▶ Document excerpt
--
How the Nazi occupation shaped the dark tales of Tomi Ungerer

The World
Tomi Ungerer

Writer and illustrator Tomi Ungerer may not be a household name in the United States but his work has lit up American children’s imaginations for decades.

Tomi Ungerer
A friend and contemporary of the late Maurice Sendak, both authors are credited with breaking the "rules" of American children's literature in the 1950s and '60s by telling extremely dark stories. 

Take Ungerer’s The Three Robbers, in which three cloaked robbers attack and pillage everyone they meet, ultimately kidnapping a young orphan girl.  Not a light tale.

But the darkness in Ungerer's work comes in part from his real life experience, he says. Ungerer grew up in Alsace, France, during the World War II Nazi occupation.

“I would’ve never turned to be what I have been, which is a champion for peace against facism, against violence, if I hadn’t been brainwashed by the Nazis,” Ungerer says.

The Three Robbers
 The Three Robbers by Tomi UngererTomi Ungerer/ Phaidon

As a child, Ungerer was forced to join the Hitler Youth. During the occupation, French and the Alsace dialect were forbidden from being spoken. Ungerer remembers having to salute Hitler at the top of every hour when he was in school. 

“We kids would say 'Ein Little,' which means 'One, Little' instead of 'Heil Hitler,'” Ungerer recalls.

That subversive attitude is something Ungerer has relished in throughout his career, even down the style that he cultivated as an illustrator harkens back to the propaganda of his youth.

The Three Robbers
The Three Robbers by Tomi Ungerer

“I was brought up under the best propaganda that was ever, ever produced — under [Joseph] Goebbels and the Nazis. So, what I have done later in my posters and everything, I have used the same kind of ‘punch’ style, with the same kind of slogans," says Ungerer. "Everybody knows that the best way to get at your enemy is to use his own weapons."

The Three Robbers
The Three Robbers by Tomi UngererTomi Ungerer
Eat!
While these stories may scare some, Ungerer says they are representative of reality. He has spent a good deal of his adult life advocating for education about the Holocaust in French schools. He made sure his own children visited the sites of concentration camps and atrocities in Alsace. Confronting the horrors of what happened is absolutely necessary, he says.

“My goodness, I see all kinds of absolutely abominable stuff on television and then those violent video games and then we avoid reality. No — reality is right there to be taught to children. I really do believe in that.”

Ungerer, now 83, has a wide ranging retrospective of his work on display in New York City at The Drawing Center.
--
Source data
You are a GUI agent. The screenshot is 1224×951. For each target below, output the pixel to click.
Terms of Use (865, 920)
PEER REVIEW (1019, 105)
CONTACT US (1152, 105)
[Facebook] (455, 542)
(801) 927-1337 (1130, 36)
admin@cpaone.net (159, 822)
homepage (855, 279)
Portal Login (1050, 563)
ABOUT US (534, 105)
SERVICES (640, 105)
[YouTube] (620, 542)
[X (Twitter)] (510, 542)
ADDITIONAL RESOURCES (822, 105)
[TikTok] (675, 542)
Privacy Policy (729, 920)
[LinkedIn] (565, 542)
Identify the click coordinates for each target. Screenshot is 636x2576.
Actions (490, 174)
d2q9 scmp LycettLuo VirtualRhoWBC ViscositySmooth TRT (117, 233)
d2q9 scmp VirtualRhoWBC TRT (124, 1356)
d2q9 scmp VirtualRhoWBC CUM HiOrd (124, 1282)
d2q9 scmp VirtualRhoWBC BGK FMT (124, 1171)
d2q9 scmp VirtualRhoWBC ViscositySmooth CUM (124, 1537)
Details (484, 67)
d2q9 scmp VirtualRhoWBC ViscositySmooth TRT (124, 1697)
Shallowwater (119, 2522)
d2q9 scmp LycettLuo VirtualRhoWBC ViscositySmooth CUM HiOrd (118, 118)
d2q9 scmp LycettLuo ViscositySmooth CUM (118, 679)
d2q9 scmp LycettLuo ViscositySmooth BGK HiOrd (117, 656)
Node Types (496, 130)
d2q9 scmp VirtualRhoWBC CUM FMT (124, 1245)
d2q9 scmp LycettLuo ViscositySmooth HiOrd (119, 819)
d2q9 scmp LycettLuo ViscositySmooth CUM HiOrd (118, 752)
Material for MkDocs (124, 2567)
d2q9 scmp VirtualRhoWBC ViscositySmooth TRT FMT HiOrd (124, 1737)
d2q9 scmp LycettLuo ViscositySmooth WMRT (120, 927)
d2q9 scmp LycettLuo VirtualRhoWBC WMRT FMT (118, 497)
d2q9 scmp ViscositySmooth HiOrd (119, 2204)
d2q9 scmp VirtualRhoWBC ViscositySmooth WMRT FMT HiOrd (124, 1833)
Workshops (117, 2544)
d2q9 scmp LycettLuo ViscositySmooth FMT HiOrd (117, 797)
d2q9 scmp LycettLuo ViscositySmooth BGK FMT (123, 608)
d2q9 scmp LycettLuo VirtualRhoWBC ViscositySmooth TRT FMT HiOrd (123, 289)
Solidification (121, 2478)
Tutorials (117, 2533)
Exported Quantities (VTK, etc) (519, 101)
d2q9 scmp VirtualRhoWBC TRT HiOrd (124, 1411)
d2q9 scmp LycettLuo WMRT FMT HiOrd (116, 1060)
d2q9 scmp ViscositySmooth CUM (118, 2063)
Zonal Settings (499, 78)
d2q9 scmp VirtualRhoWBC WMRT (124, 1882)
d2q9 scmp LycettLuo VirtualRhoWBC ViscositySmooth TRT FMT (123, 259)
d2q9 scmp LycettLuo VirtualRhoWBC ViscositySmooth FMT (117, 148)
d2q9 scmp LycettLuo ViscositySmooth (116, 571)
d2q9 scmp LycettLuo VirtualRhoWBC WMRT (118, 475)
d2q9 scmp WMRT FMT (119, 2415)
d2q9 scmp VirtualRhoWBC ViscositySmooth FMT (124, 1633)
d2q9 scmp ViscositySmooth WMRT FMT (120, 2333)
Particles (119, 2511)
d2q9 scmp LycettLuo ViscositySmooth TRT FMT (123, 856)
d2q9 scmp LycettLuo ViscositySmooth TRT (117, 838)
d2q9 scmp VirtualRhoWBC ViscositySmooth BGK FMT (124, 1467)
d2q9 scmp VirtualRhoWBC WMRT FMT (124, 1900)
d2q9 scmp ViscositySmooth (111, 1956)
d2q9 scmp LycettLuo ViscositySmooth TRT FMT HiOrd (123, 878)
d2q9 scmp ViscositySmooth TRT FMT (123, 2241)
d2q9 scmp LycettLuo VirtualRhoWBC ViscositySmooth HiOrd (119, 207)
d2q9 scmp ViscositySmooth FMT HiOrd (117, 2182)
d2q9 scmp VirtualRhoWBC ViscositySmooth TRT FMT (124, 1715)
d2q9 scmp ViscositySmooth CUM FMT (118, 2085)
--
▶ Requirement A
In the article on Tomi Ungerer, what did he and the other children say in place of "Heil Hitler"?
▶ Requirement B
For each statement, say whether it agrees with the article on Tomi Ungerer, and quote the words from the article that decide it: (i) As a child, Ungerer had to join the Hitler Youth. (ii) Ungerer's retrospective is on display in Paris. (iii) Ungerer kept his own children away from the sites of concentration camps.

▶ Answer space A
They said "Ein Little," which means "One, Little."

▶ Answer space B
(i) Yes: "As a child, Ungerer was forced to join the Hitler Youth."
(ii) No: "on display in New York City at The Drawing Center."
(iii) No: "He made sure his own children visited the sites of concentration camps and atrocities in Alsace."